§ **Text under study**:

◆ ◆ ◆ ◆ ◆ ◆ ◆

For his courage during the Action at Tarrytown on July 15, 1781, General Washington praised the “gallant behavior and spirited exertions” of Capt. George Hurlbut and the other officers, “in extinguishing the flames of the vessels which had been set on fire by the enemy and preserving the whole of the ordnance and stores from destruction,” acts which “entitle them to the most distinguished notice and applause.”

 

Bronze Tablet Memorial to The Action at Tarrytown and Capt. George Hurlbut, 1899, outside Tarrytown Village Hall.  Photo by Erik Weiselberg.

After successfully placing the Revolutionary Soldiers’ Monument at Sleepy Hollow Cemetery in 1894, R. B. Coutant of Tarrytown led a campaign to honor Capt. George Hurlbut, whom he felt was overshadowed by the attention given to John Paulding in the village.  The tablet was originally placed on the wall of the Tarrytown train station, the approximate site of the Action at Tarrytown, a location that would have been under water in the days before the shoreline was filled in.  Coutant and friends raised money by subscription for the bronze tablet, which was dedicated on July 15, 1899, on the 118th anniversary of the event. Attendees included descendants of Revolutionary War-era families such as the Requas, Sees, Pauldings, Buckhouts, Ferrises, Hamiltons and others.  The tablet was moved to its present location when Tarrytown’s new village hall opened in 2009.

 

Detail of the 1899 bronze tablet, showing the 2nd Continental Light Dragoons, or Sheldon’s Dragoons, in which Capt. George Hurlbut commanded a company, rushing from their post at Dobbs Ferry to Tarrytown to defend American supply sloops under attack from British ships.

◆ ◆ ◆ ◆ ◆ ◆ ◆

§ **Information**:
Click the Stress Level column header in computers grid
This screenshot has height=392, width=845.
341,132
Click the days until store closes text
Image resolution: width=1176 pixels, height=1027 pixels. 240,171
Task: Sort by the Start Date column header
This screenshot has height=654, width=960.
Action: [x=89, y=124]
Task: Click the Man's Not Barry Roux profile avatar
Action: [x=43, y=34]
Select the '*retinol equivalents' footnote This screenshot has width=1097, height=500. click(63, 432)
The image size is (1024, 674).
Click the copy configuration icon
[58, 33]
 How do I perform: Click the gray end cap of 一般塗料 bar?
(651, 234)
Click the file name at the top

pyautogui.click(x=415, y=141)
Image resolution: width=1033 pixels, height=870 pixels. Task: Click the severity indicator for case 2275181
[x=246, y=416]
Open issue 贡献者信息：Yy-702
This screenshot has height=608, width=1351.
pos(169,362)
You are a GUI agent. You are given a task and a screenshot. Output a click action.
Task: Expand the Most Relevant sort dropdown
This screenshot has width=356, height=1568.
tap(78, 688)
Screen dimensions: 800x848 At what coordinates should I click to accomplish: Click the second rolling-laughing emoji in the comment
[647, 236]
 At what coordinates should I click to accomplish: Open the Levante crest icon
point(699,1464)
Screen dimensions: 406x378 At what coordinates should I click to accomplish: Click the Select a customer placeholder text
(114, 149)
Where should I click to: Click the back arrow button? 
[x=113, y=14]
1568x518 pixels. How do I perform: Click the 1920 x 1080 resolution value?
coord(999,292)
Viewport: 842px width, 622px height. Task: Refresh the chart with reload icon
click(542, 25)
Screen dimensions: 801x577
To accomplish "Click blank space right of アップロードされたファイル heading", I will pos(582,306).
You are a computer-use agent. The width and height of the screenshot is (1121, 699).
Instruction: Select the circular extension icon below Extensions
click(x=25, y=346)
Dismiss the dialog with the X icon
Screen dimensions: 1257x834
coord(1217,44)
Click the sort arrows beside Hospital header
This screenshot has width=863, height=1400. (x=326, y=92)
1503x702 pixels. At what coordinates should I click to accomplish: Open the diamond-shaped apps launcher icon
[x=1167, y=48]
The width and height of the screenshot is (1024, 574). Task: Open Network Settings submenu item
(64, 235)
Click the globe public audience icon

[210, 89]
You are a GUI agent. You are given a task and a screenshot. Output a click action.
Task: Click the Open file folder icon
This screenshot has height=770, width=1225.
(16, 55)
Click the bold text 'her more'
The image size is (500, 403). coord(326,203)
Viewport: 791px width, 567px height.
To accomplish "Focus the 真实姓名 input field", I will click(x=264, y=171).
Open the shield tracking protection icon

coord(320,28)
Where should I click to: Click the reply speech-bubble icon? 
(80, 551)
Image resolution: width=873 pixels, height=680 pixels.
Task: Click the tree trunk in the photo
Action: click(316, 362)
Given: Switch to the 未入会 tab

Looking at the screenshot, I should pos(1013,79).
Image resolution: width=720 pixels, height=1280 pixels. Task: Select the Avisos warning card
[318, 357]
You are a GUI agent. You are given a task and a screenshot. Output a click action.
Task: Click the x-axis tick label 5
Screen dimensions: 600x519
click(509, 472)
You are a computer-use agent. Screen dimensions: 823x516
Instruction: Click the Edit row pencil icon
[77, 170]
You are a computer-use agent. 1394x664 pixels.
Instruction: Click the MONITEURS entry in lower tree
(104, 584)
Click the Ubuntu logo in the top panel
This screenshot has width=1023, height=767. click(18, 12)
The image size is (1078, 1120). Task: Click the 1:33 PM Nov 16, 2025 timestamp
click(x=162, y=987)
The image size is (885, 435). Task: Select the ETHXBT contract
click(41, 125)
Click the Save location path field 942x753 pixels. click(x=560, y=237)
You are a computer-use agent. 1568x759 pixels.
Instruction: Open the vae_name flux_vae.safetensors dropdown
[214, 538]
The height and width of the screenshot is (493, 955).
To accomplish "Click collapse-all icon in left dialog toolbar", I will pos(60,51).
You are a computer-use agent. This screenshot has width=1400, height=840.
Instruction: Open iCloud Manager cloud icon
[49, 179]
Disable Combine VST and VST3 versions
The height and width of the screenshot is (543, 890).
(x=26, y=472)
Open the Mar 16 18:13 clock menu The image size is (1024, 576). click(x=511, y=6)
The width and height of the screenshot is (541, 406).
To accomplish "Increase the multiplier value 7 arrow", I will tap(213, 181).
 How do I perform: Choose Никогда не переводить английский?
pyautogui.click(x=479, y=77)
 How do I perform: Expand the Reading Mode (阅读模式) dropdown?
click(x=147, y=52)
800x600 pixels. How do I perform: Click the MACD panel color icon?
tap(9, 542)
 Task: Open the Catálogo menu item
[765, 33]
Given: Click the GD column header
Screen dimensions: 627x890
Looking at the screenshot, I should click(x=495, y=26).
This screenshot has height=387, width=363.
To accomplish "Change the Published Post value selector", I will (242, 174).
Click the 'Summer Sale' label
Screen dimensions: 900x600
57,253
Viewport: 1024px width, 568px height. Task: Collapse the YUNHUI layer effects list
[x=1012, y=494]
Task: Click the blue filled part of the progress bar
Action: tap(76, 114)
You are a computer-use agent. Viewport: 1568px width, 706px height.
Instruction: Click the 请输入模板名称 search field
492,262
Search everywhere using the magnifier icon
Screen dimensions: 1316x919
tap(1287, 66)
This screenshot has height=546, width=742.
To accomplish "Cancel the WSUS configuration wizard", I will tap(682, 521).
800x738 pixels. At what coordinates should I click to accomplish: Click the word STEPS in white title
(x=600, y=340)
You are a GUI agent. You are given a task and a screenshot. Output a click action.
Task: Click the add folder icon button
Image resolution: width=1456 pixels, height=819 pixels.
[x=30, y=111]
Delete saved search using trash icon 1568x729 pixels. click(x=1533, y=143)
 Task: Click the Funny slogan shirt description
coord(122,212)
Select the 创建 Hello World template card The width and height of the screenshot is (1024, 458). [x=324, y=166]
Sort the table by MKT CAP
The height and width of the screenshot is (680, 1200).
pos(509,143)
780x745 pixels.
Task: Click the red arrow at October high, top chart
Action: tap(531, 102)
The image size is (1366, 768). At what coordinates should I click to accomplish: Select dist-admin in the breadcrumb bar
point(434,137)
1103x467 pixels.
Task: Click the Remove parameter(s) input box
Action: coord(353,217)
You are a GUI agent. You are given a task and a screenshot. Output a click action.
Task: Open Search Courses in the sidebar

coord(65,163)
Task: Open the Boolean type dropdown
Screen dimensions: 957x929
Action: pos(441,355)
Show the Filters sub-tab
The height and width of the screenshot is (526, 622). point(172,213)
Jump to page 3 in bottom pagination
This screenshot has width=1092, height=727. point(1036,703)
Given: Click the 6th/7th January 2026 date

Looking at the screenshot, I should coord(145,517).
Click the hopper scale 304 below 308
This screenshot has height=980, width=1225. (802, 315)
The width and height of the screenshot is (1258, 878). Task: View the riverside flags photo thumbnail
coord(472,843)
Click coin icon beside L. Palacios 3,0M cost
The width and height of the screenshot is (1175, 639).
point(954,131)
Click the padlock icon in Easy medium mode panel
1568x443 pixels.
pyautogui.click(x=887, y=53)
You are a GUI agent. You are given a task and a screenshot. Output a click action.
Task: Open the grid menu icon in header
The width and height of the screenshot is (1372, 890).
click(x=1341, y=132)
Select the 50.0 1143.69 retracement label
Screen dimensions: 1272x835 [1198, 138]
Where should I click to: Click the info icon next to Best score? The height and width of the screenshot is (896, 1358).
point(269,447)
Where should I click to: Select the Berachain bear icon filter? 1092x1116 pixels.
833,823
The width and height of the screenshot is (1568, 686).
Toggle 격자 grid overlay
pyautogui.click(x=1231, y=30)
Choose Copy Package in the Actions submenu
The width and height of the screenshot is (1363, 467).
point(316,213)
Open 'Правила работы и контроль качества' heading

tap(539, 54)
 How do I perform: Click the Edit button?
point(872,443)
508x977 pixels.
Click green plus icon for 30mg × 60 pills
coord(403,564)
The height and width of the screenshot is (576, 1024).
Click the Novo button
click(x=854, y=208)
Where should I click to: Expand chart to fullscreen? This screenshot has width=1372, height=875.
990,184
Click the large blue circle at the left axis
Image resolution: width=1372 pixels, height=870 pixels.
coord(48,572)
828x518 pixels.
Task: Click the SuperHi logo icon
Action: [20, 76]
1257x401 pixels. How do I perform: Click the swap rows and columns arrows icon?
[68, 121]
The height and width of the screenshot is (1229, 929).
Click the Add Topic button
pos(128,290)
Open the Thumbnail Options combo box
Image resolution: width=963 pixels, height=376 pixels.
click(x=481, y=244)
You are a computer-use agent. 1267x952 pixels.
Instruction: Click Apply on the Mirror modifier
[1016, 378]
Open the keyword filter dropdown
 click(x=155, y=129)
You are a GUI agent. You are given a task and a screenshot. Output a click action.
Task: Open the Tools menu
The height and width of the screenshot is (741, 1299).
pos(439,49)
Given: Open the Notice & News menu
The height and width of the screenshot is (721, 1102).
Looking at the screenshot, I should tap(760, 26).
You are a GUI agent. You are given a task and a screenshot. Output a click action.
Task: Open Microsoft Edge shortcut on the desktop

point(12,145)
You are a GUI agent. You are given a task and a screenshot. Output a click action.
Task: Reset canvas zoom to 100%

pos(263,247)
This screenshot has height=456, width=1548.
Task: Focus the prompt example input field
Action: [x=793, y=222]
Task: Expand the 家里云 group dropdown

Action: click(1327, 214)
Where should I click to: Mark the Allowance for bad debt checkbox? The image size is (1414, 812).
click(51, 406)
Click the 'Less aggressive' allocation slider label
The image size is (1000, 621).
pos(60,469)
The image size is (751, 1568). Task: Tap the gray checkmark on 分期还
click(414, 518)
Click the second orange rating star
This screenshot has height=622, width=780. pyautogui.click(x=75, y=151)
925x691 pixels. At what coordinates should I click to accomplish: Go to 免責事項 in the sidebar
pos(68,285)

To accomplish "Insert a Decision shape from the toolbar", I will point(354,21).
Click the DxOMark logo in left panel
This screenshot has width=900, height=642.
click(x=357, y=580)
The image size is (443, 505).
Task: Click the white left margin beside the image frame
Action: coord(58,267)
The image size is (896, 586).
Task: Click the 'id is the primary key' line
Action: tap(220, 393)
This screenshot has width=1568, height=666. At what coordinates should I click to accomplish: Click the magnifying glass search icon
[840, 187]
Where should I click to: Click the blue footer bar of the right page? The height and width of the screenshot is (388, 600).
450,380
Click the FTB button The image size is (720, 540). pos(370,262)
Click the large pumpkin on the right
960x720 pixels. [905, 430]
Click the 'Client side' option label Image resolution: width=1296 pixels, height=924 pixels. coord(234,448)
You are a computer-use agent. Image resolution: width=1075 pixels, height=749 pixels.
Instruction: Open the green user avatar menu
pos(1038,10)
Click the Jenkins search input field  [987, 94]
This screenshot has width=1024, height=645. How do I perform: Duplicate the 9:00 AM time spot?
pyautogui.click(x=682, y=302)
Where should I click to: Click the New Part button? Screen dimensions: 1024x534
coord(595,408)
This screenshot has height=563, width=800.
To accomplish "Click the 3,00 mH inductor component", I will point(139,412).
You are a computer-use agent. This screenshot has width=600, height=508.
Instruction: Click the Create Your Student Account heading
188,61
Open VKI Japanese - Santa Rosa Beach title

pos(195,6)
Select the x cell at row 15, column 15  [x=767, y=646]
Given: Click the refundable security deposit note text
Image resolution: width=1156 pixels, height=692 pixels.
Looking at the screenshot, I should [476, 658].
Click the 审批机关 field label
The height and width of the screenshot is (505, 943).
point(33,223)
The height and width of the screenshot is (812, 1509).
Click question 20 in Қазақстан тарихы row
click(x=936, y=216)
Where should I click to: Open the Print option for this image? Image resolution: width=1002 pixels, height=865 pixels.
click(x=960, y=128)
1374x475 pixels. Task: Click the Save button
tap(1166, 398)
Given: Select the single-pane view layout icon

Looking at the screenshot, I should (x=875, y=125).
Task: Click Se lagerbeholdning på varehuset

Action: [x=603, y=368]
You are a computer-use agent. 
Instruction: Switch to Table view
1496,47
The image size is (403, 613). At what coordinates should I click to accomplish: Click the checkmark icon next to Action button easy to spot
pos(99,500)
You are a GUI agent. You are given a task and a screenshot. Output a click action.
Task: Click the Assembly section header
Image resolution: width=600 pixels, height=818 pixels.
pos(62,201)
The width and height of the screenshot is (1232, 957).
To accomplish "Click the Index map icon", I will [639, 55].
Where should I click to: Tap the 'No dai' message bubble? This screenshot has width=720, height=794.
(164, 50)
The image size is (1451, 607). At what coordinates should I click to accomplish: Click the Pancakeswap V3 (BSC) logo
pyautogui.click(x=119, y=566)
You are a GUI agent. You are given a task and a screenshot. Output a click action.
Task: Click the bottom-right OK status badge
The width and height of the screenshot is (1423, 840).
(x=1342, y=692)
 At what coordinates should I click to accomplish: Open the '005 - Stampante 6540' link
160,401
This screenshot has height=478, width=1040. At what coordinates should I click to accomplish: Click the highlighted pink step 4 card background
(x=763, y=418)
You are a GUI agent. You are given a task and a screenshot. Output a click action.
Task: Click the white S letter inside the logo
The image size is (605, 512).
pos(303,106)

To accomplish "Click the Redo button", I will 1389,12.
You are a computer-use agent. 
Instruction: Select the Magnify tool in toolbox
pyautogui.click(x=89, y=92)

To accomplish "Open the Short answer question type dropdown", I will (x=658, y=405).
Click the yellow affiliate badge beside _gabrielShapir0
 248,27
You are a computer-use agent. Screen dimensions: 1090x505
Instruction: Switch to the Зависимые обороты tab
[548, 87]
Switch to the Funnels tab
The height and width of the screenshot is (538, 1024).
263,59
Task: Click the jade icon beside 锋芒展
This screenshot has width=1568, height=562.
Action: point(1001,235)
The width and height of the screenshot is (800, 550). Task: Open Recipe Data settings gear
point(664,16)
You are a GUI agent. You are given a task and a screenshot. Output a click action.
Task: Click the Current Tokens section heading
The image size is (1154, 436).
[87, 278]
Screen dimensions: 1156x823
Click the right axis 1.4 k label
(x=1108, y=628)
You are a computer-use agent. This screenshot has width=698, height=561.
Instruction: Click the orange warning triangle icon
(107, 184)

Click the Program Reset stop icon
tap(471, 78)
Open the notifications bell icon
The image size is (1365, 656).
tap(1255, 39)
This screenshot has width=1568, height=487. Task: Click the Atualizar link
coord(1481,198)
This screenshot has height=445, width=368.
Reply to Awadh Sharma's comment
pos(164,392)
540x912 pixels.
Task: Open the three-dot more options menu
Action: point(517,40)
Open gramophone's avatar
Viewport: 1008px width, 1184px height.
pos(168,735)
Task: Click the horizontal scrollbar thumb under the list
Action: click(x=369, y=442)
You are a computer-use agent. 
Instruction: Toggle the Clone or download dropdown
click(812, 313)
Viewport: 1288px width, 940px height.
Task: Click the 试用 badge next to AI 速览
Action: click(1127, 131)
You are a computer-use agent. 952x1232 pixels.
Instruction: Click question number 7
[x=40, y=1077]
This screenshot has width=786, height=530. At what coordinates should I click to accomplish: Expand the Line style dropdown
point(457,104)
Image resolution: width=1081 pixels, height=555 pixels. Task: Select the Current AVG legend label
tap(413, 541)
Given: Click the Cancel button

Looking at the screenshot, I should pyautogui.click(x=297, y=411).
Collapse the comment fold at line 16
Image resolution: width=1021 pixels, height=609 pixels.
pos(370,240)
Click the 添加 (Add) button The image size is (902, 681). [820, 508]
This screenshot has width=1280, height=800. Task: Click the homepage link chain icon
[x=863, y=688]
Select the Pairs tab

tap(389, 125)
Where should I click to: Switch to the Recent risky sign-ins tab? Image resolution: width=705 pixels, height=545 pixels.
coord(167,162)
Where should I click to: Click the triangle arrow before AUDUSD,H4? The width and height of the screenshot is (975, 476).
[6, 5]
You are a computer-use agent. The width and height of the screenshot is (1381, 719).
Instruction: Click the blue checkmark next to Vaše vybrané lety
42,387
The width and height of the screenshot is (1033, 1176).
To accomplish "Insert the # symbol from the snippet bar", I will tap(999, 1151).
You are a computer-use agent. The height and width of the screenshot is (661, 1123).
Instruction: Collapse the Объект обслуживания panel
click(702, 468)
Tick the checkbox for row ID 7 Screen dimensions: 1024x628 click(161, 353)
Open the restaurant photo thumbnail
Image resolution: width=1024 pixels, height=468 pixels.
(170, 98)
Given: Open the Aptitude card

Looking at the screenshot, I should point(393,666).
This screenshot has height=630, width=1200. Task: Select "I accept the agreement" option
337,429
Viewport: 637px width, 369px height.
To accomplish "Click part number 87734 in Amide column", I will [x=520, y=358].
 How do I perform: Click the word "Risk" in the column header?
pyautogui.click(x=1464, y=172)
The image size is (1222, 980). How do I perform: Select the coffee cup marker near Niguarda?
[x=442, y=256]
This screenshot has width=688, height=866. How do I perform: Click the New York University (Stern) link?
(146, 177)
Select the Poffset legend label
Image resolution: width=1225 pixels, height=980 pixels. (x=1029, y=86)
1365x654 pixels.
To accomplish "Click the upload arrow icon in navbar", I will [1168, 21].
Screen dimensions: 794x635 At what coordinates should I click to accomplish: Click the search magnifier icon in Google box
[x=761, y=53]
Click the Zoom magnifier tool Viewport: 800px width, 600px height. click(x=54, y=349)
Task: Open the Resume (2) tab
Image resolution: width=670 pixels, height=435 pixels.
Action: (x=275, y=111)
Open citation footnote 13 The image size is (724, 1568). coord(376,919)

◆ ◆ ◆ ◆ ◆ ◆ ◆

§ **Assignment**:
From the text about the Tarrytown memorial tablet, list each Revolutionary War-era family it names among the descendants who attended the tablet's dedication.

§ **Task result**:
Requas, Sees, Pauldings, Buckhouts, Ferrises, Hamiltons